§ **Exercise description**
Print the data that follows without changing a single word.

§ **Data**
------------------------
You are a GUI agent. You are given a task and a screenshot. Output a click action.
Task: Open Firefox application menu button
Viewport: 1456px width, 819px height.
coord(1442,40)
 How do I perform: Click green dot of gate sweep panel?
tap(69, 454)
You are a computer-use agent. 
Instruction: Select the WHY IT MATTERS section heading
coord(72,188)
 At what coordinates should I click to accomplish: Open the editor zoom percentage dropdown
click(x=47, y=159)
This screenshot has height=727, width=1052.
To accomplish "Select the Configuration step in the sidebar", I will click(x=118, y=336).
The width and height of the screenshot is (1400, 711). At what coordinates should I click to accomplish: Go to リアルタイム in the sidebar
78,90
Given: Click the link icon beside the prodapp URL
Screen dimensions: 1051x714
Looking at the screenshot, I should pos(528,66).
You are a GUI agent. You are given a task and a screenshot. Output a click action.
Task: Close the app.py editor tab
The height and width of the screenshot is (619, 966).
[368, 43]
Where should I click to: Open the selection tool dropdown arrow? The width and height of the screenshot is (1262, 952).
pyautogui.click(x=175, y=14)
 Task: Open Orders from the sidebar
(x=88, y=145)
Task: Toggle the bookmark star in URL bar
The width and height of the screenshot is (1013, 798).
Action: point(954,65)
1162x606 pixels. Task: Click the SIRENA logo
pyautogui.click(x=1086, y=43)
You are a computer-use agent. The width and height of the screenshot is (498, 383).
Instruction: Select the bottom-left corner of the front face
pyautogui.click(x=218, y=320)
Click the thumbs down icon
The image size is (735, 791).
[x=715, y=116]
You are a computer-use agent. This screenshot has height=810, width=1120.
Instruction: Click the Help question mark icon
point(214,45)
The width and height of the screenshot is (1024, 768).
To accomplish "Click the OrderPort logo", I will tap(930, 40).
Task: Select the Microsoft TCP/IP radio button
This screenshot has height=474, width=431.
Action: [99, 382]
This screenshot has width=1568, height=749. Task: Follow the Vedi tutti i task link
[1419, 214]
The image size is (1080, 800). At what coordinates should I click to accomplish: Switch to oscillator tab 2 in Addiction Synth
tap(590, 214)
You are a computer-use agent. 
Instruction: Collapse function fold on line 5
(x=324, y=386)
------------------------
§ **Result of this task**
You are a GUI agent. You are given a task and a screenshot. Output a click action.
Task: Open Firefox application menu button
Viewport: 1456px width, 819px height.
coord(1442,40)
 How do I perform: Click green dot of gate sweep panel?
tap(69, 454)
You are a computer-use agent. 
Instruction: Select the WHY IT MATTERS section heading
coord(72,188)
 At what coordinates should I click to accomplish: Open the editor zoom percentage dropdown
click(x=47, y=159)
This screenshot has height=727, width=1052.
To accomplish "Select the Configuration step in the sidebar", I will click(x=118, y=336).
The width and height of the screenshot is (1400, 711). At what coordinates should I click to accomplish: Go to リアルタイム in the sidebar
78,90
Given: Click the link icon beside the prodapp URL
Screen dimensions: 1051x714
Looking at the screenshot, I should pos(528,66).
You are a GUI agent. You are given a task and a screenshot. Output a click action.
Task: Close the app.py editor tab
The height and width of the screenshot is (619, 966).
[368, 43]
Where should I click to: Open the selection tool dropdown arrow? The width and height of the screenshot is (1262, 952).
pyautogui.click(x=175, y=14)
 Task: Open Orders from the sidebar
(x=88, y=145)
Task: Toggle the bookmark star in URL bar
The width and height of the screenshot is (1013, 798).
Action: point(954,65)
1162x606 pixels. Task: Click the SIRENA logo
pyautogui.click(x=1086, y=43)
You are a computer-use agent. The width and height of the screenshot is (498, 383).
Instruction: Select the bottom-left corner of the front face
pyautogui.click(x=218, y=320)
Click the thumbs down icon
The image size is (735, 791).
[x=715, y=116]
You are a computer-use agent. This screenshot has height=810, width=1120.
Instruction: Click the Help question mark icon
point(214,45)
The width and height of the screenshot is (1024, 768).
To accomplish "Click the OrderPort logo", I will tap(930, 40).
Task: Select the Microsoft TCP/IP radio button
This screenshot has height=474, width=431.
Action: [99, 382]
This screenshot has width=1568, height=749. Task: Follow the Vedi tutti i task link
[1419, 214]
The image size is (1080, 800). At what coordinates should I click to accomplish: Switch to oscillator tab 2 in Addiction Synth
tap(590, 214)
You are a computer-use agent. 
Instruction: Collapse function fold on line 5
(x=324, y=386)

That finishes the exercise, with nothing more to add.